Insight into Pathogenic Mechanism Underlying the Hereditary Cataract Caused by βB2-G149V Mutation

Abstract

Congenital cataracts account for approximately 5–20% of childhood blindness worldwide and 22–30% of childhood blindness in developing countries. Genetic disorders are the primary cause of congenital cataracts. In this work, we investigated the underlying molecular mechanism of G149V point missense mutation in βB2-crystallin, which was first identified in a three-generation Chinese family with two affected members diagnosed with congenital cataracts. Spectroscopic experiments were performed to determine the structural differences between the wild type (WT) and the G149V mutant of βB2-crystallin. The results showed that the G149V mutation significantly changed the secondary and tertiary structure of βB2-crystallin. The polarity of the tryptophan microenvironment and the hydrophobicity of the mutant protein increased.
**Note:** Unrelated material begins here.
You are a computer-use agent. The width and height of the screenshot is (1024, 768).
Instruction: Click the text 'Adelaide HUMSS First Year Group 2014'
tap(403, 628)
The G149V mutation made the protein structure loose and the interaction between oligomers was reduced, which decreased the stability of the protein. Furthermore, we compared βB2-crystallin WT and the G149V mutant with their biophysical properties under environmental stress. We found that the G149V mutation makes βB2-crystallin more sensitive to environmental stresses (oxidative stress, UV irradiation, and heat shock) and more likely to aggregate and form precipitation. These features might be important to the pathogenesis of βB2-crystallin G149V mutant related to congenital cataracts.